Electric vehicles (EVs), including hybrid, plugin-hybrid, and all-electric vehicles represent the future of both land and air transportation. EVs are nearly three times more efficient than traditional gasoline vehicles, and produce fractions of the greenhouse gas. EVs also have favorable characteristics for drivers, including full torque at zero speed, no required multi-gear transmission, and significantly reduced noise compared to gasoline vehicles.

The earliest EVs were invented in the 1830s, and obtained broad market share in the late 19th century, representing 38% of all vehicles on the road in 1900. Due to advances in internal combustion engines, EVs completely disappeared from the market by 1935. In the 1990s, GM's EV-1, and later the Toyota Prius - the first commercial hybrid electric vehicle (HEV) - catalyzed renewed interest in electric propulsion technologies. As of 2014, more than 665,000 EVs had been purchased worldwide.

Above the road, air- and space-craft are becoming increasingly electrified. Electronic actuators are gradually replacing the traditional pneumatic systems on commercial aircraft. Over the next two decades NASA Roadmaps hope to transition commercial aircraft to hybrid electric propulsion to reduce the nearly 8.5 billion gallons of fuel[1] used by US commercial flights in 2015.
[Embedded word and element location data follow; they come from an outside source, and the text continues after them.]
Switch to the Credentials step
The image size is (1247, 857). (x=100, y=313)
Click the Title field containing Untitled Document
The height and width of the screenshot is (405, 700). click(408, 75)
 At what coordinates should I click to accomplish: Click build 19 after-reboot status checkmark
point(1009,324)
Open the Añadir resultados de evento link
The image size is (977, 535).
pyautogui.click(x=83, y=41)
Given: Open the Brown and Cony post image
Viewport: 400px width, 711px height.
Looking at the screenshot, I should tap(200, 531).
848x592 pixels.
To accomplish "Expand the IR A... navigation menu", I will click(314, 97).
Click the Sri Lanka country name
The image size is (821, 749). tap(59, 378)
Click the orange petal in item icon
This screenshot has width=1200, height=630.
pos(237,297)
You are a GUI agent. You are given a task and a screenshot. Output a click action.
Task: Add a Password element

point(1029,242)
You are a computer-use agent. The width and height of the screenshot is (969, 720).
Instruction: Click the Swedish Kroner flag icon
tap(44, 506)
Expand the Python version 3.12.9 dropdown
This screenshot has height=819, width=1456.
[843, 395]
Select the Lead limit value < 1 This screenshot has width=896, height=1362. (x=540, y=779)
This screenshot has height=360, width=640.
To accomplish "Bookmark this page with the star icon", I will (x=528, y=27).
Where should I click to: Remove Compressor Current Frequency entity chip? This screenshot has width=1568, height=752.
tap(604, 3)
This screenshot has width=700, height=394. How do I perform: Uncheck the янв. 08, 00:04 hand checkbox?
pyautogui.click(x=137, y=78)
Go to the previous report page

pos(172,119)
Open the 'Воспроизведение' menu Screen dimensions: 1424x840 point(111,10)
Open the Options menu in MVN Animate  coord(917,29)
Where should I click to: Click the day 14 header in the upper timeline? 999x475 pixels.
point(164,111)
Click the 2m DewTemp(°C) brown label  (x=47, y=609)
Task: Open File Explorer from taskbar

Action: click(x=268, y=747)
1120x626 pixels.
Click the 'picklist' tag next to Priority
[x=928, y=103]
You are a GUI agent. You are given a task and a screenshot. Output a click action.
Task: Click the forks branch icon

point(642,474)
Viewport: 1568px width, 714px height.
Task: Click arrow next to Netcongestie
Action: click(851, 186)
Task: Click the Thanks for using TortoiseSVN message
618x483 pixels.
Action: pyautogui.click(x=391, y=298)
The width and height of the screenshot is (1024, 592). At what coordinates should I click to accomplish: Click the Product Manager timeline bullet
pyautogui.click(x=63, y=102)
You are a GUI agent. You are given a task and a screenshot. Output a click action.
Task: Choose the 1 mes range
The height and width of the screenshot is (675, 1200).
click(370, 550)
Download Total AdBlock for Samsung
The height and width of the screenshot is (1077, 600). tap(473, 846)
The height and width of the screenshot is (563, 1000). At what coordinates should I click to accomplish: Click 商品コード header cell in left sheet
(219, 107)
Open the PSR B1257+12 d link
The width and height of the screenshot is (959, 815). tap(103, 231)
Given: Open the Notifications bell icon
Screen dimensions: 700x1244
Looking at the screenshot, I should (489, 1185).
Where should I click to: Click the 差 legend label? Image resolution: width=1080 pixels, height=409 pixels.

Even higher, satellites and space exploration rovers are powered by electric photovoltaic panels. Continued space exploration is reliant on advances in extreme environment electronics.

Role of Power Electronics

HEV powertrain system[2]

Power electronics constitute the heart of the electric vehicle powertrain, converting and controlling energy flow between the battery and electric motor. In many vehicles, a DC/DC converter is connected to the battery to boost from the 200-400 Vdc battery voltage to a higher, 600 Vdc bus. Doing so decouples the design of the battery from the motor and increases the efficiency of the motor at high power. Following this DC/DC, or directly from the battery if it is omitted, is an inverter. The inverter converts from DC to AC voltages, and regulates the currents driving the motor to the control speed and torque produced. In most vehicles, the inverter is a three-phase voltage-source inverter (VSI) rated for anywhere from 20 kW in hybrid vehicles to 150 kW in high performance EVs. Both the DC/DC and inverter are capable of both forward (traction) operation and reverse (regenerative) power flow. Today, most of these converters use silicon IGBTs, as the most cost-effective solution for high current, high power converters.

In plugin hybrid and pure electric vehicles, a separate converter is used to control battery charging when the vehicle is parked. These chargers may be on-board or off-board, and vary in power level from 1 kW to 100 kW, with the latter resulting in full charging times of less than one hour, and the former suitable for overnight recharging. Chargers convert AC voltage from the power grid to DC voltage or current to charge the battery. Typically, a two-stage structure is used, with an AC/DC rectifier managing power factor correction (PFC) which ensures that the converter does not distort the AC grid voltage, and a cascaded DC/DC stage which controls how power is delivered to the battery to ensure fast charging without degrading the battery.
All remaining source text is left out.